Sunday, March 30, 2008

NYU Tax Policy Colloquium on "How Americans Think About Taxes"

Last Thursday at the colloquium, MIT political scientist Andrea Louis Campbell presented a couple of draft chapters from her forthcoming (but still in progress) Princeton University Press book, "How Americans Think About Taxes."  Once again, as when we had a paper by Carnegie-Mellon political scientist Christina Fong last year, a session with a political scientist outside our usual circles here at the colloquium proved to be a big success, intellectually broadening for all concerned, and fun.

The piece of the book that we saw has two distinct things going on: attempting to explain the determinants of Americans' changing attitudes towards taxes without regard to how this affects political outcomes, and exploring why tax progressivity has recently (at least in the last 7 years) declined.

For the former, Campbell, while still weighing aspects of her approach, at present uses "perceived cost-benefit theory," an adaptation of rational choice theory that takes into account how taxes' form and structure can dramatically shape perceptions wholly independently of substance.  I was basically okay with this, although her use of the perceived benefit side can be (and was) questioned.  Others argued that ideology plays a bigger role than she gave it credit for.

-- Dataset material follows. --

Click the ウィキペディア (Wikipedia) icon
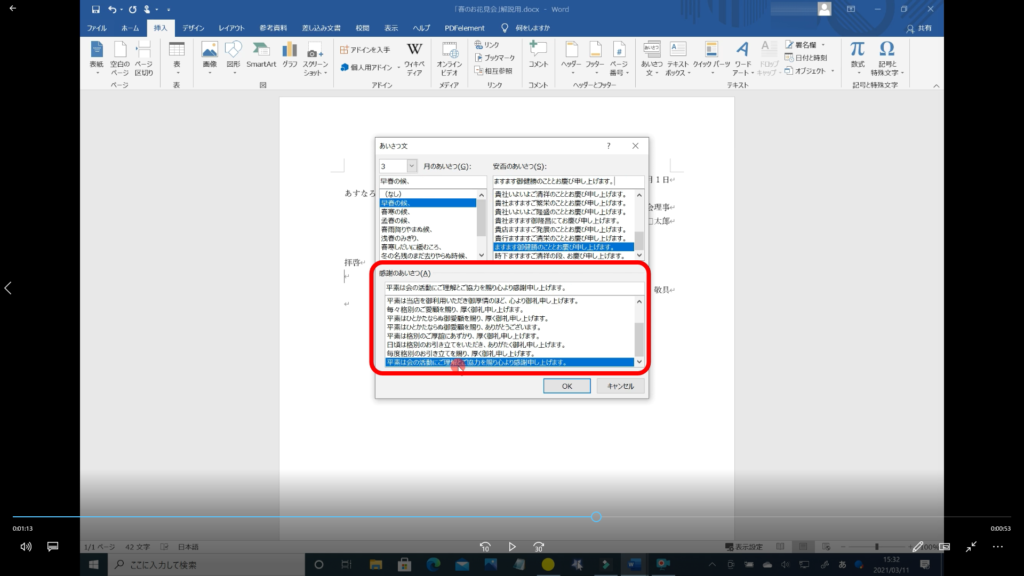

As the paper acknowledges, rational choice has a tough road to hoe in public policy even if one believes it governs behavior in, say, financial markets, given the voting paradox.  If it isn't rational, in a narrowly economic sense, for me even to inform myself (much less vote) in a mass society where I can't significantly affect the outcome, then we may be using the wrong theory.  What makes self-interest almost work a little better here is that people have some inclination to believe that things that are good for themselves are also good policy.  I attribute this to the Pleistocene incentive to be self-interested yet genuinely convinced of the broader merits when arguing "policy" (e.g., where should we go tomorrow) with the other hunter-gatherers.  But there is no evolutionary impetus to deploy one's most advanced cognitive tools and efforts to solve complicated problems that one has no power to decide anyway.

Insofar as rational choice (almost) works in spite of itself with respect to simple choices that would unmistakably be better rather than worse for oneself, it may seem paradoxical that the median voter has let the system become so much less progressive in the last few years.  No policy judgment about optimal progressivity is needed for one to posit that most voters would rather have rich people pay a bit more tax if this meant that they themselves could pay a bit less.  But this basis for considering reduced progressivity paradoxical would only apply in a zero-sum framework, where all current voters are paying a fixed amount of tax and the question is who will pay more and who less.  When you can simply run up the tab at the expense of future generations, as the Bush Administration has done, then current voters both (a) have no reason to bother figuring it out any more (especially if agenda control means they aren't comparing it to alternative changes that lose the same revenue) and (b) could rationally say fine, I don't care about future generations.

So perhaps there is no paradox after all, even leaving aside the role of ideology, normative issues, complicated tax incidence questions, and changed worldwide economic conditions ithat arguably reduce the optimal level of progressivity from where it was 40 years ago.